Le texte prévoit également de rendre obligatoire la tentative de règlement amiable (conciliation, médiation ou procédure participative) notamment pour les actions en paiement n’excédant pas 10 000 €, contre 5 000 € aujourd’hui. Il envisage enfin d’instaurer un filtrage des appels au profit des présidents de chambre des cours d’appel, en leur confiant le pouvoir d’écarter les appels “manifestement irrecevables”.

Une réforme qui pénalisera les plus fragiles

Et cela « sans débat contradictoire préalable c’est-à-dire sans que les parties concernées soient entendues et sans recours de droit commun », précisent dans un communiqué commun daté du 28 octobre 2025, plusieurs syndicats professionnels dont la Fédération nationale des Unions de jeunes avocats (FNUJA), la Confédération nationale des avocats (CNA), le Syndicat des avocats de France (SAF), l’ACE (Avocats conseils d’entreprises) et Avenir des Barreaux de France (ABF).

Les cinq oragnisations dénoncent « une réforme menée sans concertation réelle (…) et sans étude d’impact ou statistique sur les causes du non-respect des délais raisonnables ». Un projet d’autant plus dommageable qu’il « pénalisera les plus fragiles, celles et ceux pour qui un litige de quelques milliers d’euros représente souvent des enjeux vitaux : un loyer, un salaire, une dette, une réparation… », précisent les signataires.

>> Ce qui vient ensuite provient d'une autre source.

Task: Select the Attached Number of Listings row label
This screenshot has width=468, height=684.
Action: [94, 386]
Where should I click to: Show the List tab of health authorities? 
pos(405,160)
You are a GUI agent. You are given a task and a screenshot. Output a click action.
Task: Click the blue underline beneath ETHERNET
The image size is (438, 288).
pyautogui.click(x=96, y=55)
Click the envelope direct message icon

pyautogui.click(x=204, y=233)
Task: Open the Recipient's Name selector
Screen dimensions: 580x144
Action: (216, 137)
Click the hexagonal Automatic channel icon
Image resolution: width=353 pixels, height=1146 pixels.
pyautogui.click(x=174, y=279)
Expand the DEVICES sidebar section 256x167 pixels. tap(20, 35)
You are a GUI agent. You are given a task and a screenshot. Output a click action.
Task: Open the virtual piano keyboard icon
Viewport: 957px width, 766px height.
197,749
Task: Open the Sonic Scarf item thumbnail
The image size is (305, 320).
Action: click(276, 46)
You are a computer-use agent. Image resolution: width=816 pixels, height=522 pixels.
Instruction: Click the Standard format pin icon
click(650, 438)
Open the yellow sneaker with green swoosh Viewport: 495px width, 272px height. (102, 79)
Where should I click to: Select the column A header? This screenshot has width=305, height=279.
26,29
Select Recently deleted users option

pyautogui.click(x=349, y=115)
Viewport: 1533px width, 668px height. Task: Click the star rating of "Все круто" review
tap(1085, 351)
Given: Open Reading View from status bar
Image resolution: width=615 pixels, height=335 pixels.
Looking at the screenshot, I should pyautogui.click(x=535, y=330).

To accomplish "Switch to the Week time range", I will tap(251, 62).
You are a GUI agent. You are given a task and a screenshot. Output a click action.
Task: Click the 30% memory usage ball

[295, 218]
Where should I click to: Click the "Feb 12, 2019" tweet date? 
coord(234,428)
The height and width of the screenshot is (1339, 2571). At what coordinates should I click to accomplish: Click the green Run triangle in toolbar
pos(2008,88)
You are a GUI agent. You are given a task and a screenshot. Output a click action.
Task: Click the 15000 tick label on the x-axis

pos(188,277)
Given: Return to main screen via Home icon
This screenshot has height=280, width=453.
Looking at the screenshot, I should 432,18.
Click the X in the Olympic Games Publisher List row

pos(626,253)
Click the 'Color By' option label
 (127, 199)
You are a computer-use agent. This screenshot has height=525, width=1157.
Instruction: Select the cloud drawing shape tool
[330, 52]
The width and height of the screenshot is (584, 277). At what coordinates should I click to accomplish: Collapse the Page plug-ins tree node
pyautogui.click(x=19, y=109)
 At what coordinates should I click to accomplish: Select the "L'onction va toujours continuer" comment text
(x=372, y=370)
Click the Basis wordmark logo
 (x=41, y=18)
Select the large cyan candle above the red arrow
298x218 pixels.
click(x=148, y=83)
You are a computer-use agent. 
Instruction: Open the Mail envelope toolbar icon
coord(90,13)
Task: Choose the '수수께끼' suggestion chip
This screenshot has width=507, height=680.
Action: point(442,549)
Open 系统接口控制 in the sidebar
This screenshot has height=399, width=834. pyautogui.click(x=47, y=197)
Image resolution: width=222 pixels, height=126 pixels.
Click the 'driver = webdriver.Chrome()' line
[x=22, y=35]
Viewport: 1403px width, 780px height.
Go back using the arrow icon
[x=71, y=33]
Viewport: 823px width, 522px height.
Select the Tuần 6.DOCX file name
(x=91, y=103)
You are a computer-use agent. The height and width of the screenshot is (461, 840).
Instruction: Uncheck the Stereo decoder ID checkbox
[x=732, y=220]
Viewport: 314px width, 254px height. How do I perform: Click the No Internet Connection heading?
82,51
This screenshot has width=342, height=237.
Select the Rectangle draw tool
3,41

Malgré une hausse significative du budget du ministère de la Justice, passé de 6,8 Md€ en 2017 à 10,1 Md€ en 2024 (soit plus de 40 % d’augmentation), les acteurs continuent d’alerter «  sur l’asphyxie de la justice civile et le manque de moyens criant pour répondre aux besoins des justiciables ». Une situation que dénoncent les professionnels toulousains depuis plusieurs années déjà, avec en point d’orgue, une mobilisation sans précédent il y a deux ans.

On se souvient que le 8 février 2023, face au manque criant de magistrats et de greffiers au sein au palais de justice de la Ville rose, les bâtonniers d’alors, Mes Caroline Marty-Daudibertières et Thomas Neckebroeck, avaient en effet eu l’idée d’organiser un procès fictif intitulé « Tentative de meurtre de la justice », estimant qu’« un point de non-retour » avait été franchi.

Ouverture d’une concertation approfondie

Les professionnels toulousains, qui déplorent ainsi une vision purement « comptable » de la Justice, exigent un abandon immédiat de ces mesures et appellent eux aussi à une véritable concertation « pour parvenir à une justice civile à la hauteur des enjeux et digne de notre État de droit ».

Le garde des Sceaux Gérald Darmanin parait avoir entendu la demande des professionnels. À l’issue d’une entrevue avec les responsables de la profession, à savoir Mes Julie Couturier, présidente du Conseil national des barreaux, Pierre Hoffman, bâtonnier de Paris, et Jean-Raphaël Fernandez, président de la Conférence des bâtonniers, le 29 octobre dernier place Vendôme, le ministre a annoncé l’ouverture d’une concertation approfondie.

Mené avec les avocats et les juridictions, durant les deux mois à venir, ce travail collectif permettra, selon le CNB, à la profession de faire entendre sa position, « afin de trouver les solutions les plus pertinentes ».